Pointing out that only a handful of houses in her locality, Bajrang Nagar, had toilets, Basanti said that she thought about dangers faced by women who had to go to nearby fields to relieve themselves.
She started motivating fellow residents to build individual toilets at their houses. It was a move that struck an immediate chord.
“There were hardly any houses with toilets. Nearly, all women used to defecate in the open. We had to go to the field in the wee hours or wait until it was dark,” said Prem Bai, another resident of Bajrang Nagar. The attack on Basanti Jodha was another key motivational factor.
The residents received a further jolt when an unknown man, widely believed to be the same person who attacked Basanti, was seen a few days later. “He fled when we chased him,” said Manibai, a worker at a nearby brick kiln.
Meanwhile, Basanti’s efforts began to bear fruits with several of her neighbours getting toilets built in her house. “We organised street plays highlighting the importance of individual toilets,” said Basanti, who works for a Swayashri Mahila Seva Sangh, an all-women group.
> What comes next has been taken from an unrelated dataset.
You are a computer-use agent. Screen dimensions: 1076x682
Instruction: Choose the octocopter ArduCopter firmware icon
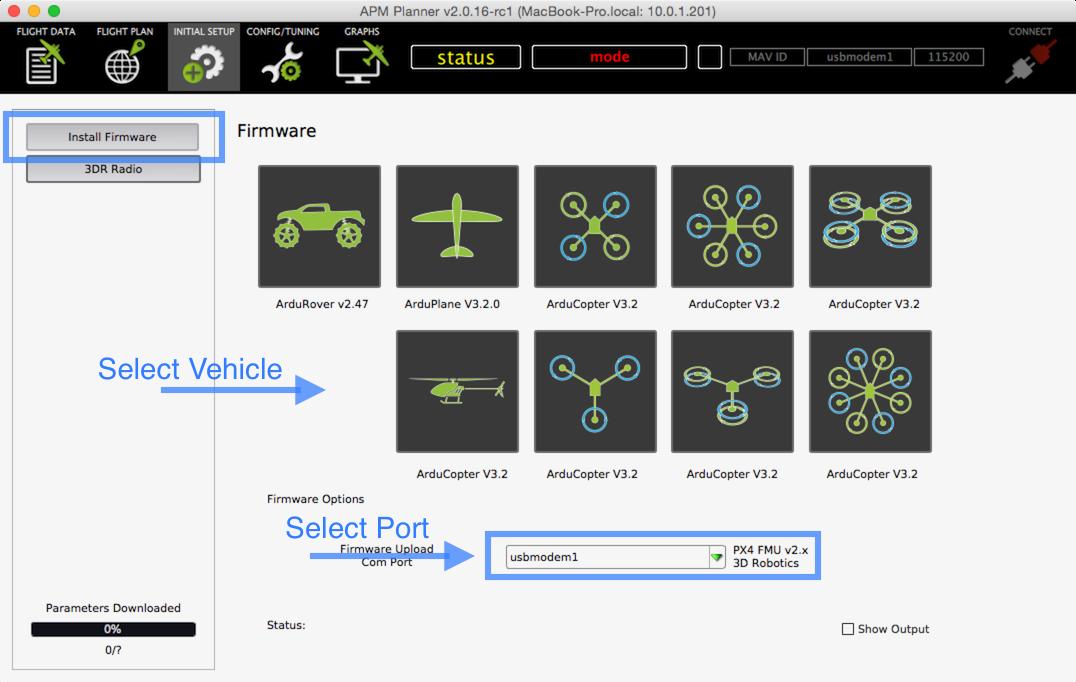click(870, 391)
Fortuitously, Basanti’s efforts dovetailed with governmental projects to quell open defecation. “Low cost toilets were built first under SESI (Slum Environment & Sanitation Initiative, run by Water Aid, UN-Habitat and the IMC) and later under the first phase of Project Utthaan (an ADB-assisted slum infrastructure development project),” said Sunita who worked with Utthaan. “Today every house has a toilet and Bajrang Nagar is OD free,” she added.
And that, surely will give the unidentified man with the mark something to think about.